Publication year - 2003
Publication title -
molecular microbiology
Language(s) - English
Resource type - Journals
SCImago Journal Rank - 1.857
H-Index - 247
eISSN - 1365-2958
pISSN - 0950-382X
DOI - 10.1046/j.1365-2958.2003.03462.x
Subject(s) - biology , secretion , chlamydia trachomatis , type three secretion system , intracellular , microbiology and biotechnology , yersinia pseudotuberculosis , intracellular parasite , effector , yersinia , gene , virology , genetics , bacteria , virulence , biochemistry
Summary The obligate intracellular bacterium Chlamydia trachomatis occupies a parasitophorous vacuole termed an inclusion. During its intracellular developmental cycle, C. trachomatis maintains this intracellular niche, presumably by expressing a type III secretion system, which deploys a set of host cell‐interactive proteins including inclusion membrane‐localized proteins termed Incs. Some Incs are expressed and secreted by 2 h (early cycle) after infection, whereas the expression of type III‐specific genes is not detectable until 6–12 h (mid‐cycle). To resolve this paradox, we investigated the presence of a type III apparatus on elementary bodies (EBs) that might function early in infection.

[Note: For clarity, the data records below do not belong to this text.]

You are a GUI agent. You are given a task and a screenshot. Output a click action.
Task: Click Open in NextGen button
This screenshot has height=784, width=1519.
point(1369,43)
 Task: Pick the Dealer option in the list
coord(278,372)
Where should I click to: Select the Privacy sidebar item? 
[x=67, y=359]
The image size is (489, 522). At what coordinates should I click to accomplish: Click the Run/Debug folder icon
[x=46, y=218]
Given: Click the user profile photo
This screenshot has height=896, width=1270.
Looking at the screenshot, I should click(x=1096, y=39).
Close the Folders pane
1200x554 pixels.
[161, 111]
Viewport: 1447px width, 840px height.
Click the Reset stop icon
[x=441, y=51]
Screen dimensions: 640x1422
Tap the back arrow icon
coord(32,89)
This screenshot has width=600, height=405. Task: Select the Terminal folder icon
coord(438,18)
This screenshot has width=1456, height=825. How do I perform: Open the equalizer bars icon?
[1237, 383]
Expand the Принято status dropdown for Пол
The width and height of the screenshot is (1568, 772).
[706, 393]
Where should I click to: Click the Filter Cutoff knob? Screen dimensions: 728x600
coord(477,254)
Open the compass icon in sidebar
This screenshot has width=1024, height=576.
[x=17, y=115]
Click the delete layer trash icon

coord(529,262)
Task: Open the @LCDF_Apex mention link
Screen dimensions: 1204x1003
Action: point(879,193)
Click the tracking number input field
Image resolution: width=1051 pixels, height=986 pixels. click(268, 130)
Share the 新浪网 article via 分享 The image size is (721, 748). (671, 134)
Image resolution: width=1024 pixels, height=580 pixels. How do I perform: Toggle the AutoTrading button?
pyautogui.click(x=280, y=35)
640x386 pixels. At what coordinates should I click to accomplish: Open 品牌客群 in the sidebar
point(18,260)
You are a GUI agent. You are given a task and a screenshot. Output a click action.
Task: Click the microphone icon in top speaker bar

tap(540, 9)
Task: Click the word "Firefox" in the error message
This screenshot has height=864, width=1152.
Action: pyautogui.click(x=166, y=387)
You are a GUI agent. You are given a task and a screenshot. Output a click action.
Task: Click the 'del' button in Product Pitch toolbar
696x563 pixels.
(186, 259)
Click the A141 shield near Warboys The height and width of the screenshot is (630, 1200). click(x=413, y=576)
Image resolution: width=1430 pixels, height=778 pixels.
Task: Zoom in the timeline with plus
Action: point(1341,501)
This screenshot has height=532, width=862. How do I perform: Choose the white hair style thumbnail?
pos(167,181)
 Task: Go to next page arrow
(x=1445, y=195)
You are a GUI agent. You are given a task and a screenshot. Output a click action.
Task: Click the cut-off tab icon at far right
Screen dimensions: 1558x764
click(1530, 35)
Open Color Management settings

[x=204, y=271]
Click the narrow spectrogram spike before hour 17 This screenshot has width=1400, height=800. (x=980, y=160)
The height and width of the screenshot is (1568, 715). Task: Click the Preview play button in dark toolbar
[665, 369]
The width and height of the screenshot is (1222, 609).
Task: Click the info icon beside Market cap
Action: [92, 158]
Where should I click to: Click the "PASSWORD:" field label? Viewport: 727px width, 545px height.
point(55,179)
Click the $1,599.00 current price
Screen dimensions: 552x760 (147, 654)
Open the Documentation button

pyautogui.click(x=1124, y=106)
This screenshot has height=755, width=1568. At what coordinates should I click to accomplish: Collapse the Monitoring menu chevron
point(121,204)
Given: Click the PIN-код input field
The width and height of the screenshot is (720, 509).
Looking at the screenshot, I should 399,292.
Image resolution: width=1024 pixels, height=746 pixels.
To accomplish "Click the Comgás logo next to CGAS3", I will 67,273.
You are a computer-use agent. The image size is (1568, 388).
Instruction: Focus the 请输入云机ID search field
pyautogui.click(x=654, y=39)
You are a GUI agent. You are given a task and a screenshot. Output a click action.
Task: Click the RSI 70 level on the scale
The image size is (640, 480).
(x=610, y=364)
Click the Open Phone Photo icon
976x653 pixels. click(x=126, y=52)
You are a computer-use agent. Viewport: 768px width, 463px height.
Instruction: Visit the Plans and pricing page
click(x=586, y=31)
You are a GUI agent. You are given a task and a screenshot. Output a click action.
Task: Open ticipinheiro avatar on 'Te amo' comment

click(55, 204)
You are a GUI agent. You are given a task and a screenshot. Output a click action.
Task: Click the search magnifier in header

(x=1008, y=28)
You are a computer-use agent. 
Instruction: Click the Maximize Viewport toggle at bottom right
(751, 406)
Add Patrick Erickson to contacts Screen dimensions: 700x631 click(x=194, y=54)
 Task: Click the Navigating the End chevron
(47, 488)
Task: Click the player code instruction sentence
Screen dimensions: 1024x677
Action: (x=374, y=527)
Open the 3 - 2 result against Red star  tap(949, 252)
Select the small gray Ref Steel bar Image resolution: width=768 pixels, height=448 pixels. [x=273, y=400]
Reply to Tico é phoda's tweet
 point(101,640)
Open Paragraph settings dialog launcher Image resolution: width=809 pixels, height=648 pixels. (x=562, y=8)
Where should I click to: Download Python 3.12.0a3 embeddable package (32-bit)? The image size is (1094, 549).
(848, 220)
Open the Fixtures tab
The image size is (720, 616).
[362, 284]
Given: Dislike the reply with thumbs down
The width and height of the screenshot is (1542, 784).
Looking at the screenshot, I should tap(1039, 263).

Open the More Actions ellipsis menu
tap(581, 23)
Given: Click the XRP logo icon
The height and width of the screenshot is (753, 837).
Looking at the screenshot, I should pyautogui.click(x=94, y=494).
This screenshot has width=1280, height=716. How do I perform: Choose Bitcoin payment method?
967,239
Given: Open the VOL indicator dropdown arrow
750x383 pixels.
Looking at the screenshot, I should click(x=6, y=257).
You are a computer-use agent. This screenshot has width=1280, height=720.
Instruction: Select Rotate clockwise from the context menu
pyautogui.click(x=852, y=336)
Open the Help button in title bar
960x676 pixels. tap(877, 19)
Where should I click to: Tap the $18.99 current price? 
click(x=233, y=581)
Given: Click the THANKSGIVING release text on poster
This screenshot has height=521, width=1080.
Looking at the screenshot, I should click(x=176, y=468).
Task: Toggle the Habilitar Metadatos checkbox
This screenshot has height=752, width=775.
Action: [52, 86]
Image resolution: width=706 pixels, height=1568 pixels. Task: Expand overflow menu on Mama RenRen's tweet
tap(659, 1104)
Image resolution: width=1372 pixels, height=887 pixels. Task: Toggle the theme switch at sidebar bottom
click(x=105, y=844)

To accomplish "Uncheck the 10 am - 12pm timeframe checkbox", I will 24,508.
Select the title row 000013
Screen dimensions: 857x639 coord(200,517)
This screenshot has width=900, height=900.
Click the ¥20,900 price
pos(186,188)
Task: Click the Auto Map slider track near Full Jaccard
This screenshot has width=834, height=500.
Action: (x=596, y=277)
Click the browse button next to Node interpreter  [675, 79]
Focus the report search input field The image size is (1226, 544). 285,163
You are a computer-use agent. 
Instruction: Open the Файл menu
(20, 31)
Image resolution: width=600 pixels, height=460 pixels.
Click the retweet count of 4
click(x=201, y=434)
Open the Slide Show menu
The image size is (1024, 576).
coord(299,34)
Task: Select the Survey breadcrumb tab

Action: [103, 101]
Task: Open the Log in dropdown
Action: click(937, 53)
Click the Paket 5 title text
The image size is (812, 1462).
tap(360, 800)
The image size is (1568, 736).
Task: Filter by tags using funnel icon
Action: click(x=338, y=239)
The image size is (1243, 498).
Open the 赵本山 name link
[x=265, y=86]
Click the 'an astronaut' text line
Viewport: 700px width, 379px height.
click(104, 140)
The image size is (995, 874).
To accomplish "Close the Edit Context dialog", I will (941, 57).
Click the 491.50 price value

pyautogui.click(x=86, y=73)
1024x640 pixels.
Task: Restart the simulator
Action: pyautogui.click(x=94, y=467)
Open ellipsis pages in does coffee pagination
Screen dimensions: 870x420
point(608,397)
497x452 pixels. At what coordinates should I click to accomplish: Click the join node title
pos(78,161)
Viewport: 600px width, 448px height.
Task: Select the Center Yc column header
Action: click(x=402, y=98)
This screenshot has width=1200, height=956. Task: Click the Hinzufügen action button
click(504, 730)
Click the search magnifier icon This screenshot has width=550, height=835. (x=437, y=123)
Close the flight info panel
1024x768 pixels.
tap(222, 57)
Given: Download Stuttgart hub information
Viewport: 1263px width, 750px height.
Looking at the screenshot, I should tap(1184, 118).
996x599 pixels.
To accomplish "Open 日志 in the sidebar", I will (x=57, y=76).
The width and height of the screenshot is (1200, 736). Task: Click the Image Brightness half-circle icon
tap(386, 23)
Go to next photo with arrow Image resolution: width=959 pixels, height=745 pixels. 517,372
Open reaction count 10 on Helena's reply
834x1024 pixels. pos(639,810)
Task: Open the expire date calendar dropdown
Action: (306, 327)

We demonstrate the existence of the type III secretory apparatus by matrix‐assisted laser desorption ionization time‐of‐flight (MALDI‐TOF) and immunoblot analyses of purified EB extracts. Immunoblots using polyclonal antibodies specific for the core apparatus component CdsJ identified this protein in both EB and reticulate body (RB) extracts. Furthermore, CdsJ‐specific signals were detected by immunoblot of whole infected‐culture extracts and by indirect immunofluorescence of infected monolayers at times before the detection of cdsJ ‐specific message. Finally, expression of IncC, expressed by 2 h after infection during C. trachomatis infections, in Yersinia pseudotuberculosis resulted in its secretion via the Yersinia type III apparatus. Based on these data, we propose a model in which type III secretion pores are present on EBs and mediate secretion of early Incs and possible additional effectors. Mid‐cycle expression of type III genes would then replenish secretion apparatus on vegetative RBs and serve as a source of secretion pores for subsequently formed EBs.